YAML-as-code, container-based, K8s-native.

Capabilities

Camunda exclusivo

  • Human tasks (Tasklist UI)
  • BPMN visual modeling
  • DMN decision tables
  • Process mining (Optimize)
  • Message correlation
  • Long-running (days/weeks)
  • Multi-stakeholder workflows

Argo exclusivo

  • Container-native (every step is an image)
  • K8s-native (Pods, ConfigMaps, Secrets, RBAC)
  • GPU scheduling
  • Resource limits per step
  • Image-based isolation
  • Parameter passing between containers
  • Loop with withItems / withParam

Operational comparison

Aspecto Camunda 8 Argo Workflows
Install Helm chart o standalone Helm chart en K8s
State location RocksDB en brokers etcd compartido con K8s
Logs Worker logs + Operate kubectl logs pods
Scaling Manual broker count K8s HPA automático
Costs Brokers always running Pods on-demand

Argo tiene menor cost en idle (no brokers corriendo). Camunda tiene lower latency per step (no pod scheduling overhead).

Performance characteristics

Métrica Camunda 8 Argo Workflows
Workflow startup ms (acquire job) seconds (pod schedule + start)
Per-step overhead ms (worker invocation) seconds (pod startup)

CONJUNTO DE DATOS:
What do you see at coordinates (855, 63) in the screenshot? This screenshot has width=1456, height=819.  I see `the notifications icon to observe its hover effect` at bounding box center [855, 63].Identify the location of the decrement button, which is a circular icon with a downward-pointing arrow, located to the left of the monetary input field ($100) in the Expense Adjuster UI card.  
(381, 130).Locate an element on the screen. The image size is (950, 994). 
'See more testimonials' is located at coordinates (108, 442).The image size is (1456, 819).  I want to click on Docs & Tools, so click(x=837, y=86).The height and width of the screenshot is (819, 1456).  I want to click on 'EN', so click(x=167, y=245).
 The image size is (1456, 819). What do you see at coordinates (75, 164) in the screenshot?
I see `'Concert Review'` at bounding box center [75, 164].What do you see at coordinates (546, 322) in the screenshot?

CONSIGNA 1: De acuerdo con la comparación entre Camunda 8 y Argo Workflows, ¿por qué Argo tiene un menor costo cuando está inactivo? Responda en una o dos oraciones.
CONSIGNA 2: Prosiga la comparación entre Camunda 8 y Argo Workflows a partir de la última línea del texto del ejercicio.
Los registros no tienen relación alguna con el texto del ejercicio.

RESPUESTA 1: Argo cuesta menos en reposo porque no mantiene brokers corriendo: sus pods se ejecutan bajo demanda. En Camunda 8, en cambio, los brokers están siempre en funcionamiento.

RESPUESTA 2:
Best for Many short steps Fewer long steps
Throughput 375 TPS (Intuit benchmark) Limited by K8s scheduler

Cuando importa: - Camunda gana si tienes 1000s de workflows/sec con steps quick - Argo gana si tienes 10s de workflows con steps that take minutes

Complementariedad

Estos engines pueden coexistir en una organización:

flowchart TD
    BW[Business workflows<br/>human + system]
    CM[Camunda 8 / MVP]
    TA[Trigger Argo Workflow desde Camunda]
    AW[Argo Workflows<br/>containers, parallel]
    RR[Return result a Camunda]
    BW --> CM
    CM -->|cuando necesitas containerized pipeline| TA
    TA --> AW --> RR

Patrón típico: - Camunda: loan approval workflow - Step: "evaluate creditworthiness via ML model" - Implementation: launch Argo workflow with ML pipeline - Camunda waits for Argo workflow to complete - Continue process

Para el MVP

Decisión: NO replicar Argo

Razones: 1. Target del MVP es BPMN business workflows, no containerized pipelines 2. Replicar Argo sería un engine completamente diferente 3. Argo ya existe y es excelente para su use case 4. K8s-native está fuera del scope core del MVP

Patterns aplicables

Limitados — pero hay algunos:

  1. K8s-native deployment: el MVP DEBE deployarse fácil en K8s. Tomar prestado de Argo:
  2. Helm chart oficial
  3. CRDs opcionales para definir processes via K8s API
  4. Integration con K8s logs, metrics, RBAC

  5. Container step option: para casos avanzados, permitir que un service task se ejecute como K8s pod en vez de worker:

    <bpmn:serviceTask id="train-model">
      <zeebe:taskDefinition type="builtin:k8s-pod" />
      <zeebe:taskHeaders>
        <zeebe:header key="image" value="ml-trainer:v2" />
        <zeebe:header key="cpu" value="4" />
        <zeebe:header key="memory" value="16Gi" />
      </zeebe:taskHeaders>
    </bpmn:serviceTask>
    
    El engine spawn un Pod, espera completion, recolecta logs/output.

  6. Trigger external Argo workflow: feature de integration con Argo si el usuario ya lo tiene.

Lo que NO copiar

  • Engine architecture (Kubernetes controller pattern)
  • YAML-only workflows (mantener BPMN como primary)
  • DAG-only model (BPMN tiene más expressiveness)
  • State en etcd (Postgres es mejor para business state)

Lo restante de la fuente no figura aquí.